**SUPPLIED RECORDS**
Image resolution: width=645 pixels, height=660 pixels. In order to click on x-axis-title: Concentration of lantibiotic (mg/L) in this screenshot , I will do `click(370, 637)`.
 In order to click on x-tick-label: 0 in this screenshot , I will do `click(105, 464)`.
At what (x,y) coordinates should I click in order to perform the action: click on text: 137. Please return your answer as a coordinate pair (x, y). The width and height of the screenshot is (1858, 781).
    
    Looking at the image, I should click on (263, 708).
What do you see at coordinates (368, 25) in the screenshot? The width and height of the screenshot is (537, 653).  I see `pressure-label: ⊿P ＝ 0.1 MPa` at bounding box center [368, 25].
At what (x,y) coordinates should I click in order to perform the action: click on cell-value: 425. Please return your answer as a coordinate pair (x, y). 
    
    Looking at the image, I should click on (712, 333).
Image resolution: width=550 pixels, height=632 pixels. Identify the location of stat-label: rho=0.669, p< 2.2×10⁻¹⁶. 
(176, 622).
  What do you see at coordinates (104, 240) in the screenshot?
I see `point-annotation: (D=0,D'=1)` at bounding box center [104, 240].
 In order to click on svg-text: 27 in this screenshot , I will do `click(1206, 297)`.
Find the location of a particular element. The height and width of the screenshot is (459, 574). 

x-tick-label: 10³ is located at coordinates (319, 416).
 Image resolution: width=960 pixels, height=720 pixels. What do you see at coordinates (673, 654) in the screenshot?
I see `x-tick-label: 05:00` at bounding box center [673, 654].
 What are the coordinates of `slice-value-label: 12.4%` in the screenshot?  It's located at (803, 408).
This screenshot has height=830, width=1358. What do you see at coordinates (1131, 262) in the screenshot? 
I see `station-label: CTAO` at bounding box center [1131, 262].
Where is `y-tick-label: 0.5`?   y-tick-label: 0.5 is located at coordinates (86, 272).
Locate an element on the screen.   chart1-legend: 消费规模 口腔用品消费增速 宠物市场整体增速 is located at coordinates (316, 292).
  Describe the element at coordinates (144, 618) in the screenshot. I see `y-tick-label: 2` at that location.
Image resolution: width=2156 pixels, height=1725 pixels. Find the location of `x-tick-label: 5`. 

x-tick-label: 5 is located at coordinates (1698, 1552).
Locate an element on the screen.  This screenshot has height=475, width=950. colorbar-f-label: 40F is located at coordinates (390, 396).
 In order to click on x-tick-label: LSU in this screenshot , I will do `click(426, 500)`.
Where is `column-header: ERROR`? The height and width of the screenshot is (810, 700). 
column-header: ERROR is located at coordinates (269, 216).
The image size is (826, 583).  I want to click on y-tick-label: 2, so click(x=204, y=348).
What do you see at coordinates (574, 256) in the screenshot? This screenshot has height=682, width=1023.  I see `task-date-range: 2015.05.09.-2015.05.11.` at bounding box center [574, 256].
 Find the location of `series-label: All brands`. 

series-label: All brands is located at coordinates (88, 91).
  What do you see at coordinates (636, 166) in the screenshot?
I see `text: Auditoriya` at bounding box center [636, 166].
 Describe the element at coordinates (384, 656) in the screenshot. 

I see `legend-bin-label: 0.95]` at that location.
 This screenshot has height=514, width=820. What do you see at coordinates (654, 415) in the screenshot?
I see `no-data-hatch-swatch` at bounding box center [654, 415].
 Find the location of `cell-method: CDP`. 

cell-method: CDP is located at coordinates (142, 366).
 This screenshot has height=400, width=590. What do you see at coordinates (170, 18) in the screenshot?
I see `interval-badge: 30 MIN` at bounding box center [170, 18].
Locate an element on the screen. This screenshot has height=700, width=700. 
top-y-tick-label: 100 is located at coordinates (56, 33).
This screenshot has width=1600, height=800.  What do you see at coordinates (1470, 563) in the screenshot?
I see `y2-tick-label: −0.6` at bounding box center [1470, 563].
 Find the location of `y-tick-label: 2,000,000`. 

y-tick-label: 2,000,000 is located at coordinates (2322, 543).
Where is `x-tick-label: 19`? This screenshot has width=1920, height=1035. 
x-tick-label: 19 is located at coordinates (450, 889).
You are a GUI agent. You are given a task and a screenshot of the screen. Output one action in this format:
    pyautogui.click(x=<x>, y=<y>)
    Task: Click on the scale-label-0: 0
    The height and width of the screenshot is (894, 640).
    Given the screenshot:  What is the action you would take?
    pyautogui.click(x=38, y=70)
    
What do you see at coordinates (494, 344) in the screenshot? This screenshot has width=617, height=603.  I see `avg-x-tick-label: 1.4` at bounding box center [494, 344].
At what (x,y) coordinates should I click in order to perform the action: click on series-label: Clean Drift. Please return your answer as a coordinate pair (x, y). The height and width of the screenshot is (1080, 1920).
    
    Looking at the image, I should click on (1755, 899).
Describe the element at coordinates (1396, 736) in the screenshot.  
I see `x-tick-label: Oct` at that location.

**TO DO**
Pull out all of the records above and copy them verbatim, line by line.

**REPLY TO THE EXERCISE**
Image resolution: width=645 pixels, height=660 pixels. In order to click on x-axis-title: Concentration of lantibiotic (mg/L) in this screenshot , I will do `click(370, 637)`.
 In order to click on x-tick-label: 0 in this screenshot , I will do `click(105, 464)`.
At what (x,y) coordinates should I click in order to perform the action: click on text: 137. Please return your answer as a coordinate pair (x, y). The width and height of the screenshot is (1858, 781).
    
    Looking at the image, I should click on (263, 708).
What do you see at coordinates (368, 25) in the screenshot? The width and height of the screenshot is (537, 653).  I see `pressure-label: ⊿P ＝ 0.1 MPa` at bounding box center [368, 25].
At what (x,y) coordinates should I click in order to perform the action: click on cell-value: 425. Please return your answer as a coordinate pair (x, y). 
    
    Looking at the image, I should click on (712, 333).
Image resolution: width=550 pixels, height=632 pixels. Identify the location of stat-label: rho=0.669, p< 2.2×10⁻¹⁶. 
(176, 622).
  What do you see at coordinates (104, 240) in the screenshot?
I see `point-annotation: (D=0,D'=1)` at bounding box center [104, 240].
 In order to click on svg-text: 27 in this screenshot , I will do `click(1206, 297)`.
Find the location of a particular element. The height and width of the screenshot is (459, 574). 

x-tick-label: 10³ is located at coordinates (319, 416).
 Image resolution: width=960 pixels, height=720 pixels. What do you see at coordinates (673, 654) in the screenshot?
I see `x-tick-label: 05:00` at bounding box center [673, 654].
 What are the coordinates of `slice-value-label: 12.4%` in the screenshot?  It's located at (803, 408).
This screenshot has height=830, width=1358. What do you see at coordinates (1131, 262) in the screenshot? 
I see `station-label: CTAO` at bounding box center [1131, 262].
Where is `y-tick-label: 0.5`?   y-tick-label: 0.5 is located at coordinates (86, 272).
Locate an element on the screen.   chart1-legend: 消费规模 口腔用品消费增速 宠物市场整体增速 is located at coordinates (316, 292).
  Describe the element at coordinates (144, 618) in the screenshot. I see `y-tick-label: 2` at that location.
Image resolution: width=2156 pixels, height=1725 pixels. Find the location of `x-tick-label: 5`. 

x-tick-label: 5 is located at coordinates (1698, 1552).
Locate an element on the screen.  This screenshot has height=475, width=950. colorbar-f-label: 40F is located at coordinates (390, 396).
 In order to click on x-tick-label: LSU in this screenshot , I will do `click(426, 500)`.
Where is `column-header: ERROR`? The height and width of the screenshot is (810, 700). 
column-header: ERROR is located at coordinates (269, 216).
The image size is (826, 583).  I want to click on y-tick-label: 2, so click(x=204, y=348).
What do you see at coordinates (574, 256) in the screenshot? This screenshot has height=682, width=1023.  I see `task-date-range: 2015.05.09.-2015.05.11.` at bounding box center [574, 256].
 Find the location of `series-label: All brands`. 

series-label: All brands is located at coordinates (88, 91).
  What do you see at coordinates (636, 166) in the screenshot?
I see `text: Auditoriya` at bounding box center [636, 166].
 Describe the element at coordinates (384, 656) in the screenshot. 

I see `legend-bin-label: 0.95]` at that location.
 This screenshot has height=514, width=820. What do you see at coordinates (654, 415) in the screenshot?
I see `no-data-hatch-swatch` at bounding box center [654, 415].
 Find the location of `cell-method: CDP`. 

cell-method: CDP is located at coordinates (142, 366).
 This screenshot has height=400, width=590. What do you see at coordinates (170, 18) in the screenshot?
I see `interval-badge: 30 MIN` at bounding box center [170, 18].
Locate an element on the screen. This screenshot has height=700, width=700. 
top-y-tick-label: 100 is located at coordinates (56, 33).
This screenshot has width=1600, height=800.  What do you see at coordinates (1470, 563) in the screenshot?
I see `y2-tick-label: −0.6` at bounding box center [1470, 563].
 Find the location of `y-tick-label: 2,000,000`. 

y-tick-label: 2,000,000 is located at coordinates (2322, 543).
Where is `x-tick-label: 19`? This screenshot has width=1920, height=1035. 
x-tick-label: 19 is located at coordinates (450, 889).
You are a GUI agent. You are given a task and a screenshot of the screen. Output one action in this format:
    pyautogui.click(x=<x>, y=<y>)
    Task: Click on the scale-label-0: 0
    The height and width of the screenshot is (894, 640).
    Given the screenshot:  What is the action you would take?
    pyautogui.click(x=38, y=70)
    
What do you see at coordinates (494, 344) in the screenshot? This screenshot has width=617, height=603.  I see `avg-x-tick-label: 1.4` at bounding box center [494, 344].
At what (x,y) coordinates should I click in order to perform the action: click on series-label: Clean Drift. Please return your answer as a coordinate pair (x, y). The height and width of the screenshot is (1080, 1920).
    
    Looking at the image, I should click on (1755, 899).
Describe the element at coordinates (1396, 736) in the screenshot.  
I see `x-tick-label: Oct` at that location.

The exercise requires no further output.